▸ **What the task requires**:
In the items that follow, change every occurrence of "Terms and Conditions" to "Privacy Policy" and reproduce all lines otherwise unchanged.

▸ **Provided records**:
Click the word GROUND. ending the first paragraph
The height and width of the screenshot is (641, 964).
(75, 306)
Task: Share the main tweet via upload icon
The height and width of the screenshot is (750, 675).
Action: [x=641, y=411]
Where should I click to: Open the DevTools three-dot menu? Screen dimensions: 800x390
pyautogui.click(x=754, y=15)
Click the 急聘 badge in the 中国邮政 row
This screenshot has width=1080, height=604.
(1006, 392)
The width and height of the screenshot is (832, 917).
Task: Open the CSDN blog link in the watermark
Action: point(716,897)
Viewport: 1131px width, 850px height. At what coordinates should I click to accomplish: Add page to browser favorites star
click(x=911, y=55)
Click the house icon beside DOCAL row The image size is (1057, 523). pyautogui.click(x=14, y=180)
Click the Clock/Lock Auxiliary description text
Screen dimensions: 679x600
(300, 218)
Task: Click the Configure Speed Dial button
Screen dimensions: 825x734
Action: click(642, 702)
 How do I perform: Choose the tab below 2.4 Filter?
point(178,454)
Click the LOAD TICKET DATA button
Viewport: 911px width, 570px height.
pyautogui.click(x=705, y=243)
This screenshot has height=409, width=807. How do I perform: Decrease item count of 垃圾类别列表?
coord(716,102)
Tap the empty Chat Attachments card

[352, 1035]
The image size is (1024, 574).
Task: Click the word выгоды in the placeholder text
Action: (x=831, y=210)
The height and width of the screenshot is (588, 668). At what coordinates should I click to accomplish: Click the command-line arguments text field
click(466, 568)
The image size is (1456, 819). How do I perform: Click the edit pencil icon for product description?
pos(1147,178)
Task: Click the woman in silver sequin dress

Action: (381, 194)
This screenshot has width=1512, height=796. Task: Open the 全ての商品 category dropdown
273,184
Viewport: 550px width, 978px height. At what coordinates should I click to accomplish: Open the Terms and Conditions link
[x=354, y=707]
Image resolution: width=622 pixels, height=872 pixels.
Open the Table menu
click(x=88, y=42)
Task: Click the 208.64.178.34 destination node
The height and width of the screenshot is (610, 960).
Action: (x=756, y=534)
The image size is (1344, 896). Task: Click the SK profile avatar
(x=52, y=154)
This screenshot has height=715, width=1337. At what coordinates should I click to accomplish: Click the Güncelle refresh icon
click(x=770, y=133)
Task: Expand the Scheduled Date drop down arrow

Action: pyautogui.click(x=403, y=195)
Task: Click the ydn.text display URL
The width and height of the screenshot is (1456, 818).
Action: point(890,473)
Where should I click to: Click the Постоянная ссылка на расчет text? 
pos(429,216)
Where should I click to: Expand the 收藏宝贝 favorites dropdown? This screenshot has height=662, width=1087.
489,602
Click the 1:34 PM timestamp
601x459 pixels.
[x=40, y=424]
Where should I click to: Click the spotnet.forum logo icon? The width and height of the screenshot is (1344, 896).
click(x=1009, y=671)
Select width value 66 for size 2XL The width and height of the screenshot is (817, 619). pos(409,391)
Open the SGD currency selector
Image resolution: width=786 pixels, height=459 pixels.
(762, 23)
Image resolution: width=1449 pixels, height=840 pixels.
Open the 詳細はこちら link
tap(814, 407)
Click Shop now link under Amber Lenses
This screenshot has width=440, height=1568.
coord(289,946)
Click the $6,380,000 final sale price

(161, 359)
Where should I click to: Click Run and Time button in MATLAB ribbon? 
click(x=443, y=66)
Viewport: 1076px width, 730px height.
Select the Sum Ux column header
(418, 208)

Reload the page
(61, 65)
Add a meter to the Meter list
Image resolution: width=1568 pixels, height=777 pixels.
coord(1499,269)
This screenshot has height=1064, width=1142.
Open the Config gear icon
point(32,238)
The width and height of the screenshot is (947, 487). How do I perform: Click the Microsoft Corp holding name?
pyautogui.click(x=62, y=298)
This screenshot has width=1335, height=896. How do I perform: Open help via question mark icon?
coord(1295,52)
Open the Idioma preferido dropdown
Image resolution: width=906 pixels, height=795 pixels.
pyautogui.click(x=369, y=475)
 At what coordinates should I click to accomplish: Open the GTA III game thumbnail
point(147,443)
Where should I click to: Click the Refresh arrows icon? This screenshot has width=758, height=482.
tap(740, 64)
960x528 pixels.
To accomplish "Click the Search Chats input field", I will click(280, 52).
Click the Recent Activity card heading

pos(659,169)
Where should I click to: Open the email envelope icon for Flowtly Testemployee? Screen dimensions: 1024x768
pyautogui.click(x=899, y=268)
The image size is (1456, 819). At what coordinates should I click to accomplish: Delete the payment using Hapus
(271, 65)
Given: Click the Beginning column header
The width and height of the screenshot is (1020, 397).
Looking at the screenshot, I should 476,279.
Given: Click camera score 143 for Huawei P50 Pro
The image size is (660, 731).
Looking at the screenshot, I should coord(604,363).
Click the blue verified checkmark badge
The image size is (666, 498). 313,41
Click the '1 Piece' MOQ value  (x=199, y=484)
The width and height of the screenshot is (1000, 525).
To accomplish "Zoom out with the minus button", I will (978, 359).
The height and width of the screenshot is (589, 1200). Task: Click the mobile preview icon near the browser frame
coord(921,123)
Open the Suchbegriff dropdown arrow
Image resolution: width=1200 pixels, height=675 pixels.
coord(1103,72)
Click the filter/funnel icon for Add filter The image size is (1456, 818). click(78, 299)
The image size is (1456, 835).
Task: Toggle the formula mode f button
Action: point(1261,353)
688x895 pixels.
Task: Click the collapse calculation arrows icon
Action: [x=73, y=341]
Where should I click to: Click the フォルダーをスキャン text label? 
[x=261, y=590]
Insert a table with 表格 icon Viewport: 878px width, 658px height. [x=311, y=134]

▸ **The reply**:
Click the word GROUND. ending the first paragraph
The height and width of the screenshot is (641, 964).
(75, 306)
Task: Share the main tweet via upload icon
The height and width of the screenshot is (750, 675).
Action: [x=641, y=411]
Where should I click to: Open the DevTools three-dot menu? Screen dimensions: 800x390
pyautogui.click(x=754, y=15)
Click the 急聘 badge in the 中国邮政 row
This screenshot has width=1080, height=604.
(1006, 392)
The width and height of the screenshot is (832, 917).
Task: Open the CSDN blog link in the watermark
Action: point(716,897)
Viewport: 1131px width, 850px height. At what coordinates should I click to accomplish: Add page to browser favorites star
click(x=911, y=55)
Click the house icon beside DOCAL row The image size is (1057, 523). pyautogui.click(x=14, y=180)
Click the Clock/Lock Auxiliary description text
Screen dimensions: 679x600
(300, 218)
Task: Click the Configure Speed Dial button
Screen dimensions: 825x734
Action: click(642, 702)
 How do I perform: Choose the tab below 2.4 Filter?
point(178,454)
Click the LOAD TICKET DATA button
Viewport: 911px width, 570px height.
pyautogui.click(x=705, y=243)
This screenshot has height=409, width=807. How do I perform: Decrease item count of 垃圾类别列表?
coord(716,102)
Tap the empty Chat Attachments card

[352, 1035]
The image size is (1024, 574).
Task: Click the word выгоды in the placeholder text
Action: (x=831, y=210)
The height and width of the screenshot is (588, 668). At what coordinates should I click to accomplish: Click the command-line arguments text field
click(466, 568)
The image size is (1456, 819). How do I perform: Click the edit pencil icon for product description?
pos(1147,178)
Task: Click the woman in silver sequin dress

Action: (381, 194)
This screenshot has width=1512, height=796. Task: Open the 全ての商品 category dropdown
273,184
Viewport: 550px width, 978px height. At what coordinates should I click to accomplish: Open the Privacy Policy link
[x=354, y=707]
Image resolution: width=622 pixels, height=872 pixels.
Open the Table menu
click(x=88, y=42)
Task: Click the 208.64.178.34 destination node
The height and width of the screenshot is (610, 960).
Action: (x=756, y=534)
The image size is (1344, 896). Task: Click the SK profile avatar
(x=52, y=154)
This screenshot has height=715, width=1337. At what coordinates should I click to accomplish: Click the Güncelle refresh icon
click(x=770, y=133)
Task: Expand the Scheduled Date drop down arrow

Action: pyautogui.click(x=403, y=195)
Task: Click the ydn.text display URL
The width and height of the screenshot is (1456, 818).
Action: point(890,473)
Where should I click to: Click the Постоянная ссылка на расчет text? 
pos(429,216)
Where should I click to: Expand the 收藏宝贝 favorites dropdown? This screenshot has height=662, width=1087.
489,602
Click the 1:34 PM timestamp
601x459 pixels.
[x=40, y=424]
Where should I click to: Click the spotnet.forum logo icon? The width and height of the screenshot is (1344, 896).
click(x=1009, y=671)
Select width value 66 for size 2XL The width and height of the screenshot is (817, 619). pos(409,391)
Open the SGD currency selector
Image resolution: width=786 pixels, height=459 pixels.
(762, 23)
Image resolution: width=1449 pixels, height=840 pixels.
Open the 詳細はこちら link
tap(814, 407)
Click Shop now link under Amber Lenses
This screenshot has width=440, height=1568.
coord(289,946)
Click the $6,380,000 final sale price

(161, 359)
Where should I click to: Click Run and Time button in MATLAB ribbon? 
click(x=443, y=66)
Viewport: 1076px width, 730px height.
Select the Sum Ux column header
(418, 208)

Reload the page
(61, 65)
Add a meter to the Meter list
Image resolution: width=1568 pixels, height=777 pixels.
coord(1499,269)
This screenshot has height=1064, width=1142.
Open the Config gear icon
point(32,238)
The width and height of the screenshot is (947, 487). How do I perform: Click the Microsoft Corp holding name?
pyautogui.click(x=62, y=298)
This screenshot has width=1335, height=896. How do I perform: Open help via question mark icon?
coord(1295,52)
Open the Idioma preferido dropdown
Image resolution: width=906 pixels, height=795 pixels.
pyautogui.click(x=369, y=475)
 At what coordinates should I click to accomplish: Open the GTA III game thumbnail
point(147,443)
Where should I click to: Click the Refresh arrows icon? This screenshot has width=758, height=482.
tap(740, 64)
960x528 pixels.
To accomplish "Click the Search Chats input field", I will click(280, 52).
Click the Recent Activity card heading

pos(659,169)
Where should I click to: Open the email envelope icon for Flowtly Testemployee? Screen dimensions: 1024x768
pyautogui.click(x=899, y=268)
The image size is (1456, 819). At what coordinates should I click to accomplish: Delete the payment using Hapus
(271, 65)
Given: Click the Beginning column header
The width and height of the screenshot is (1020, 397).
Looking at the screenshot, I should 476,279.
Given: Click camera score 143 for Huawei P50 Pro
The image size is (660, 731).
Looking at the screenshot, I should coord(604,363).
Click the blue verified checkmark badge
The image size is (666, 498). 313,41
Click the '1 Piece' MOQ value  (x=199, y=484)
The width and height of the screenshot is (1000, 525).
To accomplish "Zoom out with the minus button", I will (978, 359).
The height and width of the screenshot is (589, 1200). Task: Click the mobile preview icon near the browser frame
coord(921,123)
Open the Suchbegriff dropdown arrow
Image resolution: width=1200 pixels, height=675 pixels.
coord(1103,72)
Click the filter/funnel icon for Add filter The image size is (1456, 818). click(78, 299)
The image size is (1456, 835).
Task: Toggle the formula mode f button
Action: point(1261,353)
688x895 pixels.
Task: Click the collapse calculation arrows icon
Action: [x=73, y=341]
Where should I click to: Click the フォルダーをスキャン text label? 
[x=261, y=590]
Insert a table with 表格 icon Viewport: 878px width, 658px height. [x=311, y=134]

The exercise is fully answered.